To efficiently monitor and control biopharmaceutical processes, multivariate statistical techniques are commonly deployed for batch process monitoring (BPM). A BPM framework uses multivariate statistical models (e.g., principal component analysis (PCA) and partial least squares (PLS)) to capture common-cause variations in the batch [2]. The control charts (e.g., Hotelling T2 and the squared prediction error (SPE) statistics) and control limits are then used to determine whether a new batch demonstrates normal operating behavior or not. An alarm is raised if a batch is statistically different from the normal operations.

Despite over two decades of research in BPM, the biopharmaceutical BPM framework suffers from a unique challenge the Low-N problem (or small-data problem). The Low-N problem represents a scenario where a product has a limited production history, denoted here by N. It is common for companies to have only one or two runs for a new drug product at a manufacturing facility. While a new product may require a limited number of runs to meet clinical or early commercial demand, it also creates a Low-N scenario for the product. In terms of BPM, a Low-N scenario poses several challenges. First, under the Low-N, it is nontrivial to capture the common-cause variations in its entirety. Second, the predictive capabilities of PCA and PLS are less accurate under the Low-N scenario. Further, under the Low-N scenario, model over-fitting becomes much harder to avoid and the effects of outliers are much more pronounced.

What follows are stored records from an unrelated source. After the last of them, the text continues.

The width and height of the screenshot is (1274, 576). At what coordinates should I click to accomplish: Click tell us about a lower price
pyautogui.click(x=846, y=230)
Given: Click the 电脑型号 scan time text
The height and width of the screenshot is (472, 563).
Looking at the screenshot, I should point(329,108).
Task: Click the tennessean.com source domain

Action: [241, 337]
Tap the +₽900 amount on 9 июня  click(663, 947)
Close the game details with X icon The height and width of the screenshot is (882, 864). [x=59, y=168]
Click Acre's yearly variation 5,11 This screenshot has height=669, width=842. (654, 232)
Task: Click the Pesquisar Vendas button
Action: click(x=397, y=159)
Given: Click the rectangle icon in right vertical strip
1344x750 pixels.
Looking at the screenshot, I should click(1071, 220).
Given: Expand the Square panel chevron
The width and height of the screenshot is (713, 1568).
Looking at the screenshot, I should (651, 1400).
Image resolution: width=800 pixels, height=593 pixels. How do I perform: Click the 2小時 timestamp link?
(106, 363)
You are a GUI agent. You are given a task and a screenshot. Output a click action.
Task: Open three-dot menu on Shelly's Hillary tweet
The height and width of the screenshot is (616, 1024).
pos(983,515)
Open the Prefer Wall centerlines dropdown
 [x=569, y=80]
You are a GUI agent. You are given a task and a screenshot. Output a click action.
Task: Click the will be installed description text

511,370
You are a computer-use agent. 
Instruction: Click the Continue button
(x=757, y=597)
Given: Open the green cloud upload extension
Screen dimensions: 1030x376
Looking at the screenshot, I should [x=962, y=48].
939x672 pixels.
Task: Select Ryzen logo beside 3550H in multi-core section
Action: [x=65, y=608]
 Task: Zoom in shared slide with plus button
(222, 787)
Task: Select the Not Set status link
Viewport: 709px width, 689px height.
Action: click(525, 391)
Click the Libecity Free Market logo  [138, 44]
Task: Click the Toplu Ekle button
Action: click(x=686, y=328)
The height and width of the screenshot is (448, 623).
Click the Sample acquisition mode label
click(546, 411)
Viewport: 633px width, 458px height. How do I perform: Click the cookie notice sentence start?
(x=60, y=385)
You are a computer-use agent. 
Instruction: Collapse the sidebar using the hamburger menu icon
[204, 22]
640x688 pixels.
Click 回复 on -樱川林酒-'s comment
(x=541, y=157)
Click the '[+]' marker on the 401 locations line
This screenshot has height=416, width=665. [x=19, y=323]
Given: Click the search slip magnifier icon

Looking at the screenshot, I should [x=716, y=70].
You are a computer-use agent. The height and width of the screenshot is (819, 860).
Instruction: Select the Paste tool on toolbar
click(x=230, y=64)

The Low-N problem is a longstanding, industry-wide problem in biopharmaceutical manufacturing that challenges the theoretical foundations and practical applicability of the existing BPM platform. We propose an approach to transition from a Low-N scenario to a Large-N scenario by generating an arbitrarily large number of in silico batch data sets. The proposed method is a combination of hardware exploitation and algorithm development. To this effect, we propose a block-learning method for a Bayesian non-parametric model of a batch process, and then use probabilistic programming to generate an arbitrarily large number of dynamic in silico campaign data sets. The proposed solution not only alleviates the monitoring issues associated with a Low-N scenario, it is also compatible with the industrial BPM framework. To the best of authors knowledge, this is the first method that describes a systematic approach to address the small data problem using the tools for big data. The efficacy of the proposed solution is elucidated on an industrial biopharmaceutical process.

References

[1]. Hamilton G. “The Biotechnology Market Outlook: Growth Opportunities and Effective Strategies for Licensing and Collaboration”. Dublin: Research and Markets. 2005.

[2]. P. Nomikos and J. F. MacGregor, “Monitoring batch processes using multiway principal component analysis, AIChE Journal, vol. 40, no. 8, pp. 1361–1375, 1994.